#### CHECK YOUR UNDERSTANDING
(a) For the post on word lengths, say whether each statement agrees with the text. Answer yes or no for each, and quote the deciding words: (i) The words may include upper case letters. (ii) When no two words lack common letters, the result is 0. (iii) The example's output is 6.
(b) Update the post on word lengths from "Problem: Given a string" to "exist, return 0.", replacing "string array" with "list of strings".

====== TEXT ======

Tuesday, December 22, 2020

Maximum Product of Word Lengths with no common characters

Problem: Given a string array words, find the maximum value of length(word[i]) * length(word[j]) where the two words do not share common letters. It is given that each word only consists lower case letters. If no such two words exist, return 0.

Example:

Input: ["b","ab","abc","d","cd"]
Output: 4
Explanation: The two words can be "ab", "cd".


Approach: There are multiple ways of solving this problem: 

1. One brute force approach is we take every pair of words and see if there are any common characters in these two words. If there are no common characters, we calculate the product of the lengths and see if it is more than max product which we have calculated till now if yes we assign current product to max product. That's it. This will work but the time complexity will be O(n^2 * m ^2) where n are total number of words and m is the length of the word. For simplicity I have assumed the all words are of same length that is m. This is really very inefficient.

====== RECORDED DATA ======

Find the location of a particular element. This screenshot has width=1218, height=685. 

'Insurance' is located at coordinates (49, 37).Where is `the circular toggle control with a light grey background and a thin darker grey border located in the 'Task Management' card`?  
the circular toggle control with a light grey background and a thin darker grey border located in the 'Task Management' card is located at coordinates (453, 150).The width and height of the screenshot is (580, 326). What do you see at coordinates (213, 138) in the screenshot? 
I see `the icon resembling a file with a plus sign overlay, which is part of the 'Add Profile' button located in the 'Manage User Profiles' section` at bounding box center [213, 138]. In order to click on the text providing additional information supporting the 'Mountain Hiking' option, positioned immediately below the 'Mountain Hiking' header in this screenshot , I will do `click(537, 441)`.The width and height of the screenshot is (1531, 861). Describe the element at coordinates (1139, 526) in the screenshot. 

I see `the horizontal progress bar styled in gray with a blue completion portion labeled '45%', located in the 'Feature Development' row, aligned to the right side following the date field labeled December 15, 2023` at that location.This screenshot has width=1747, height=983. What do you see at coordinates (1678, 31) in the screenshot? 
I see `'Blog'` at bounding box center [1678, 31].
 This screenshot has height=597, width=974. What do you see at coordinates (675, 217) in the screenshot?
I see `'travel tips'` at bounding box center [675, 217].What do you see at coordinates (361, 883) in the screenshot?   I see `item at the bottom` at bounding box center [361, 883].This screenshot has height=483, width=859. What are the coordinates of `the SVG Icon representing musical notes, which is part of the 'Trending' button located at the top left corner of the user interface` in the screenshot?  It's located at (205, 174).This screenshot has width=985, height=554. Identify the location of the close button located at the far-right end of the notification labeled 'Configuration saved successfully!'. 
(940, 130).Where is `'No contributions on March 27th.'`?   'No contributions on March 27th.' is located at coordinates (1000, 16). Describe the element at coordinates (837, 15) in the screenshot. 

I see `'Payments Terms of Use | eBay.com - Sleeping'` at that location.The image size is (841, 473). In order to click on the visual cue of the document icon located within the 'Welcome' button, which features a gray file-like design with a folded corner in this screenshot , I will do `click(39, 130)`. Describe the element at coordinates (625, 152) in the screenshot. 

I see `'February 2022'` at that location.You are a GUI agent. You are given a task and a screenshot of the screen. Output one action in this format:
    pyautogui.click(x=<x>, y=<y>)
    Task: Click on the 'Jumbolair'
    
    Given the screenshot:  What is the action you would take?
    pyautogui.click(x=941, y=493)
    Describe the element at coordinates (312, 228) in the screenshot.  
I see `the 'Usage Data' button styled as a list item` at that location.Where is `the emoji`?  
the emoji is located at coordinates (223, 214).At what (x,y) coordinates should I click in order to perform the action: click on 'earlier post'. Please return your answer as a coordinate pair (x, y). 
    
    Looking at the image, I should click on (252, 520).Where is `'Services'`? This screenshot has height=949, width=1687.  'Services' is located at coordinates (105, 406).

======

#### SOLVED PROBLEMS
(a)
(i) No: "It is given that each word only consists lower case letters."
(ii) Yes: "If no such two words exist, return 0."
(iii) No: "Output: 4"

(b)
Problem: Given a list of strings words, find the maximum value of length(word[i]) * length(word[j]) where the two words do not share common letters. It is given that each word only consists lower case letters. If no such two words exist, return 0.